* Document extract
------

Right-wing views, racism and Islamophobic slurs: the uncomfortable truth about Brigitte Bardot

Brigitte Bardot has never been far from controversy.

In the early days of her career, the French actor was controversial because, unwittingly, she became a vehicle for sexual revolution. Her controversy was emblematic of the good she did; she pioneered sexual liberation, pushing outwards from within the pious angel-of-the-house box women were encased within.

Like an early glimmer of the sexual revolution, Bardot played a free-spirited, sex-positive, scantily-clad orphan in the 1956 Roger Vadim picture, And God Created Woman. Her performance was deemed “lascivious, sacrilegious, obscene, indecent, or immoral nature” by a district attorney in Philadelphia, and it remains one of the most important works of the decade. Here, the “immoral” is a necessary pawn in the game of equality, ushering women’s rights forward in line with the rise of second-wave feminism. Controversy becomes a necessity.

Bardot cut an elegant, youthful figure across dozens of French movies throughout her early career. She became emblematic of feminist freedom, so much so that the British and American press coined the “sex kitten” term specifically with Bardot in mind, fusing unapologetic abundance and self-assurance with coquettish, playful and sexually suggestive behaviour that’d only ever been associated with sin. Our colloquialisms are enshrined in her fearless work.

------

* Data
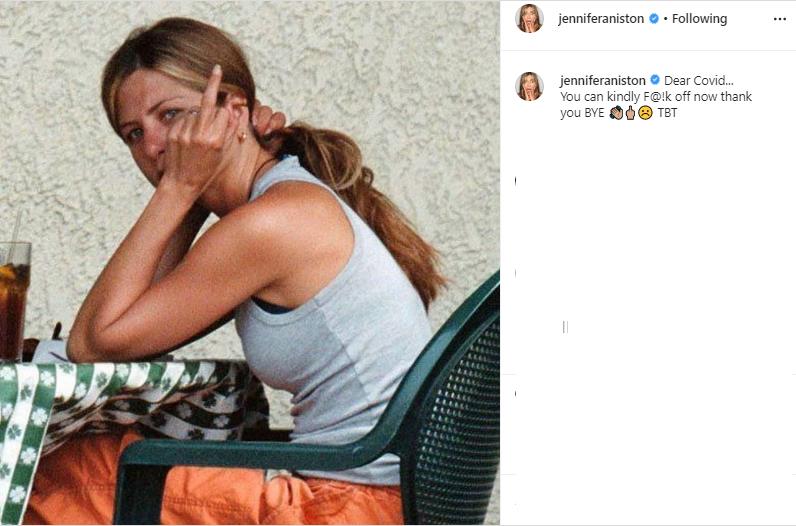
Task: Click the empty comments area below caption
Action: [650, 300]
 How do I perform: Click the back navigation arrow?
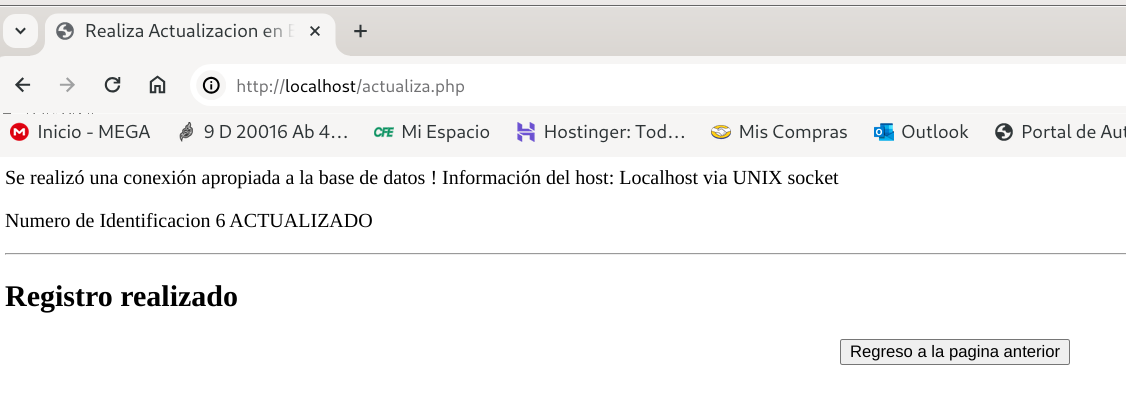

------

* Set task A
Answer these questions from the Brigitte Bardot article, one per line and marked the same way:
(i) In what year was And God Created Woman released, and who made it?
(ii) Who called Bardot's performance in that film obscene and immoral?
(iii) Which press coined the term "sex kitten" with Bardot in mind?
* Set task B
According to the Brigitte Bardot article, why was the controversy of her early career emblematic of the good she did? Answer in one to three sentences.
* Set task C
Continue the Brigitte Bardot article from the point where the text stops.

* Exercise answer A
(i) It was released in 1956 and was a Roger Vadim picture.
(ii) A district attorney in Philadelphia called it that.
(iii) The British and American press coined it.

* Exercise answer B
The controversy reflected her role in pioneering sexual liberation. She pushed outward from the pious angel-of-the-house box that women were confined in. Her "immoral" image helped move women's rights forward alongside the rise of second-wave feminism.

* Exercise answer C
Though liberating, this was a considerable weight to bear for Bardot, who was victim to endless hordes of paparazzi, exploited and made to feel “inhumane”. Bardot retired at the age of 39 and founded The Brigitte Bardot Foundation soon after, dedicating the rest of her life to animal protection. It was this that the official announcement of death from the foundation honed in on, painting her final image as “a world-renowned actress and singer, who chose to abandon her prestigious career to dedicate her life and energy to animal welfare and her foundation.”

The sensational cinematic legacy of the original “sex kitten” can never be ignored. Feminist theorist Simone de Beauvoir deemed her an icon of “absolute freedom”, evidence of the almighty power her puckered lips and silky blonde up-do had on the art of the possible for feminine subjectivity. But as Bardot receded from the limelight, she slipped further into the echelons of far-right politics, anti-feminist rhetoric, and racist, Islamophobic modes of thought.

In light of her recent passing at the age of 91, we must ask ourselves this: Does this unravel everything that came before? 

The French actress and model Brigitte Bardot posing on a curling field
Credit: Wikimedia / Creative Commons

Brigitte Bardot controversies

Some years after her retirement, Bardot scandalised France with the release of her 2003 memoir, A Cry in the Silence. In the book, the Contempt star denigrates members of the LGBTQIA as “cheap f*ggots or circus freaks”, and brands the unemployed as people “who only accept jobs on the black market … and cash in on taxpayers’ money”.

In the same book, the private-school attendee also deemed schools “dens of depravations filled with drug dealers, young terrorist clubs and condom users”. Bardot also wrote that teachers “come to work unshaven, their hair a mess, their shirts dirty, wearing filthy jeans and muddy trainers”.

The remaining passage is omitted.